Powerpoint: Stateful Parsing
Video: Stateful Parsing
Video: Finding errors with Stateful Parsing

Subjects covered

Using stateful parsing to extract data spanning several lines, by recognizing keywords.

Exercises to be handed in

The following 5 exercises deal with SwissProt. The file sprot1.dat is a SwissProt database entry. Study it carefully. Locate the SwissProt ID (SP96_DICDI), the accession number (P14328) and the amino acid sequence (MRVLLVLVAC....TTTATTTATS). There are other entries ( sprot2.dat, sprot3.dat, sprot4.dat). Your programs should work on those, too. Also your programs must solve all the problems in ONE reading of the file. It is acceptable if you just hand in one program that solves 1 to 4. 5 is separate. These exercises are about studying and understanding the file format.

  1. Make a program that reads the ID and prints it. Try to use the "walk the line" technique.
  2. Add the following functionality to the program: Read the accession number and print it. Again, walk the line.
  3. Add the following functionality to the program: Read the amino acid sequence and print it. You really should use stateful parsing in this exercise. Maybe check the video.
  4. Add the following functionality to the program: Verification of amino acid number. This means extract the number from the SQ line (example: SQ SEQUENCE 629 AA;) and check that the amino acid sequence has that number of residues. It should be the program that determines if something is wrong - not the user. Imagine that before you go home, you set the computer to run through a million swisprot entries. The next day, you must be able to see what failed. In a sense you don't care about what succeeded, as that is the common case. You care about what failed, because it is here you must take action.
  5. Now that you have the ID, accession number and AA sequence save it to a file sprot.fsa in FASTA format. Look in the file dna.fsa for an example of FASTA. Notice the first line starts with > and immediately after comes an unique identifier, like an accession number or a SwissProt ID. Any other data must be on the header line only, but in free format. Sequence data is on the following lines.
    Notice that this exercise incorporates the previous 4, but uses the result in a slightly different way.
  6. In reality you never have just one entry in a SwissProt file. The current SwissProt database contains more than half a million entries and it grows all the time. A bioinformatician can access the database by selecting a subset or the whole database as one file for download and extract the needed information from it. In the file sprotall.dat the 4 sprot files have been collected as a very small example of what you really meet. The exercise is to read all entries in sprotall.dat and create one fasta file sprotall.fsa with the ids, accessions and sequence for all entries. In short, just like the previous exercise but for a file that contains more SwissProt entries. And please, don't do anything stupid like reading the entire file into a list and start parsing that. These SwissProt excerpts can get really big and it can kill your computer memory doing that.

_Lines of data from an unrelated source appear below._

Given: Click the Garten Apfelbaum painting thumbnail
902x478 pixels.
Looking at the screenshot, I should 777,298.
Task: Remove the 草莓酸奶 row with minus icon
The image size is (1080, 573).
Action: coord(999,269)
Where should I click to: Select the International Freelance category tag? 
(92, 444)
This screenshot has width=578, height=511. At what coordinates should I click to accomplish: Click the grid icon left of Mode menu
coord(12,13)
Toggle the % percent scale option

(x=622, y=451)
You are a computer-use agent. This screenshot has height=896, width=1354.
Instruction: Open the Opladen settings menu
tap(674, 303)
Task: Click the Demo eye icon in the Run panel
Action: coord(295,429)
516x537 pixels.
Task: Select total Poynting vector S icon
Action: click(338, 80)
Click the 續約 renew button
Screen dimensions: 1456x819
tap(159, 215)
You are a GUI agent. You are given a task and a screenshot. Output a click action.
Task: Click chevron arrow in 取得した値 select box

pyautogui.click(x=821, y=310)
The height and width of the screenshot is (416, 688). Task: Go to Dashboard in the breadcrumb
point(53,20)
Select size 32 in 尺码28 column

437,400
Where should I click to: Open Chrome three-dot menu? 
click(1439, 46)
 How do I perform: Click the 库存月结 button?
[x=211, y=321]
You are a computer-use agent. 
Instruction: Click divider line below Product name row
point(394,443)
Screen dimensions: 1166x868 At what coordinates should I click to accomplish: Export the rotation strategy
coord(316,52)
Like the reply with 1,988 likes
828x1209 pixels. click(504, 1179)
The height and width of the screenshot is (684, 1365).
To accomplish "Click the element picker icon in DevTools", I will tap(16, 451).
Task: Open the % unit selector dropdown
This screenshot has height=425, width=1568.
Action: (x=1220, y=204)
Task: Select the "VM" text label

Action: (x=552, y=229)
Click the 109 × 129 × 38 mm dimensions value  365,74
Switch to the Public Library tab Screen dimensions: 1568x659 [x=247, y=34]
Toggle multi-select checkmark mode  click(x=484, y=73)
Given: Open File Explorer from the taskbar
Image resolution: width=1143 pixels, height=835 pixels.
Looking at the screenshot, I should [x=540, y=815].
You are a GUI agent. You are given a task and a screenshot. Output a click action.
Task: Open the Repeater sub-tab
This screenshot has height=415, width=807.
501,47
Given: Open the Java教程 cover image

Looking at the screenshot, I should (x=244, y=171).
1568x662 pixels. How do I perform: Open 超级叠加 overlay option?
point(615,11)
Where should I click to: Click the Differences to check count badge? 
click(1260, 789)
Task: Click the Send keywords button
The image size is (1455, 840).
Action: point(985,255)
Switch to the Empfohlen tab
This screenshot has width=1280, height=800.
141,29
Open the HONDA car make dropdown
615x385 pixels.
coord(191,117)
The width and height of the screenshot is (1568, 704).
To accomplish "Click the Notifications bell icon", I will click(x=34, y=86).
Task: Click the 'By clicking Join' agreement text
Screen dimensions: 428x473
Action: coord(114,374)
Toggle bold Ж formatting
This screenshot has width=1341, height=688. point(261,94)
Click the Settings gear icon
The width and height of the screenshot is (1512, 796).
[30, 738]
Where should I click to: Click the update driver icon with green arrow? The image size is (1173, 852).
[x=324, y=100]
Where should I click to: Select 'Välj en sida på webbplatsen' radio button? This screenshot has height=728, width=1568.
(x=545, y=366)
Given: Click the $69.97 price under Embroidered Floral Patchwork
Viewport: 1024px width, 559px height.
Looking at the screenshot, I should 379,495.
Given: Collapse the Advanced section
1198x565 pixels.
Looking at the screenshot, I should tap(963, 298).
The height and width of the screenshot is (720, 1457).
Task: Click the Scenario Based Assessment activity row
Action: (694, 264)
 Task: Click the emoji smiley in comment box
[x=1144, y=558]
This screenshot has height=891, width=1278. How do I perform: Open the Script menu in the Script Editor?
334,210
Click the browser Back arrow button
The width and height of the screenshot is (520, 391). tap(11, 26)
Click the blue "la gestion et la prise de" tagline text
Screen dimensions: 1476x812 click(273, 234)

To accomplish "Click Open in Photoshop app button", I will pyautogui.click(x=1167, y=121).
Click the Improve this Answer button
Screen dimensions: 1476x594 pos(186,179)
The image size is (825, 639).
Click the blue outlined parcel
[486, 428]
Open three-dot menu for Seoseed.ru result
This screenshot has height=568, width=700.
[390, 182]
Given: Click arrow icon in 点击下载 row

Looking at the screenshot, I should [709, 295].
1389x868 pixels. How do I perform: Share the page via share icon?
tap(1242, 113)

Exercises for extra practice

  • Count the number of RA (Author) lines in the sprot1-4.dat files. sprot2.dat contains 25 RA lines.
  • Extract the author names from the RA lines in the sprot1-4.dat files. Display the names - only the names.
  • Continuing previous exercise: Now also extract the title (RT lines). Display like title first on one line, followed by authors on the next. Then empty line followed by the next title and authors and so forth, until no more authors/titles.